Ma come il mondo delle arti anch’io sono rimasta traumatizzata da Brexit e dal risultato del referendum. Mi sembra un controsenso che il colto conservatore benestante che applaude estasiato la nostra étoile nostrana Roberto Bolle quando appare come ospite del Royal Ballet, il corpo di balldo della Royal Opera House di Londra o la soprano rumena Angela Gheorghiu (o lo spagnolo Placido Domingo, o il maltese Joseph Calleja, o il tedesco Jonas Kaufmann o il francese Roberto Alagna)  sia la stessa persona che non vuole stranieri in Gran Bretagna, motivato da un anacronistico desiderio di tornare al grandioso isolazionismo dell’Impero britannico.

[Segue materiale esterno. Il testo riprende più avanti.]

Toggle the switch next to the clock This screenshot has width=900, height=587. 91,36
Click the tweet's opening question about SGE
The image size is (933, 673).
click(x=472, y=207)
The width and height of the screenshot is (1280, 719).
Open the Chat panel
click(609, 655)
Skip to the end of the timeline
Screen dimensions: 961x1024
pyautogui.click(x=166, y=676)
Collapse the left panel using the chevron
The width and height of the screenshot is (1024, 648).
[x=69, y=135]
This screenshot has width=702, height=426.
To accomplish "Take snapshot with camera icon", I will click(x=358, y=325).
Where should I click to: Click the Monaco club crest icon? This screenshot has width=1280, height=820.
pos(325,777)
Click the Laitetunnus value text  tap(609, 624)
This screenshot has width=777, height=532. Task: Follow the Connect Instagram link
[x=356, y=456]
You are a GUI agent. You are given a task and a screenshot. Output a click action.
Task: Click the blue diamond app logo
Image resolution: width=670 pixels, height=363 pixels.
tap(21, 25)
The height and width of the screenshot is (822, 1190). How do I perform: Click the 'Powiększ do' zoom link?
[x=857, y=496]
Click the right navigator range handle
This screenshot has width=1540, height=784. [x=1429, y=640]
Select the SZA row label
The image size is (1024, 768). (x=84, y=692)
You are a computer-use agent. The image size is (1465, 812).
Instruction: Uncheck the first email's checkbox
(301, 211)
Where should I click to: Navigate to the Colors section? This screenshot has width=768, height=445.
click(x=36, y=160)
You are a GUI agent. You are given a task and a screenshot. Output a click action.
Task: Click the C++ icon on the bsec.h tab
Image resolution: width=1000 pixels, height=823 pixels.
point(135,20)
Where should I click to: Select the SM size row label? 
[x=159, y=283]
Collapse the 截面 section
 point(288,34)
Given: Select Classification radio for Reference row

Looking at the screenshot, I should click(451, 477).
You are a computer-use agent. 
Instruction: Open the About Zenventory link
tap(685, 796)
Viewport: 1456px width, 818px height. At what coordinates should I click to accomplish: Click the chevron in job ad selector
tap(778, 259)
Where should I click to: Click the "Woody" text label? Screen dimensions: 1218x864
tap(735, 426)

La stessa cosa vogliono anche i cittadini di Barnsley, città nel Sud dello Yorkshire dove un’incredibile 68% ha votato per Brexit. Ma i motivi sono diversi da quelli di alcuni abitanti del benestante Sud dell’Inghilterra. Che forse il disoccupato dello Yorkshire o il pensionato del Lancashire che abitano in cittadine devastate dal pugno di ferro di Margaret Thatcher non sanno neppure chi la Gheorghiu sia, perché magari non sono mai stati all’opera o a teatro. O a visitare una mostra o un muso. O ad assistere ad un concerto. Questo, ammesso, che la città in questione ce abbia un teatro, o un museo, o una sala da concerti. Il punto è che senza queste istituzioni non sorprende che la gente cresca senza la consapevolezza dell’importanza delle arti, dell’importanza della cultura come mezzo per aprire la mente, per capire a apprezzare il mondo che ci sta attorno. Non sorprende pertanto che i gli abitanti di Barnsley siano scandalizzati alla notizia che Bruxelles abbia investito milioni di sterline (“tax payers money!” dice scandalizzato uno degli intervistati nel video qui sotto) nelle arti mentre tra loro c’è gente che è disoccupata da anni. Per loro Angela Gheorghiu è semplicemente un’altra rumena di cui farebbero volentieri a meno, come il mussulmano che viene dalla Siria o dal Pakistan.

Allora, mi chiedo io, se forse questo non sia il momento buono per le arti in generale di affrontare questo tema, Brexit dico con tutto quello che comporta il perché, il percome, le conseguenze. Sono soggetti importanti. L’aria è piena di domante: le arti forse possono provare a dare qualche risposta.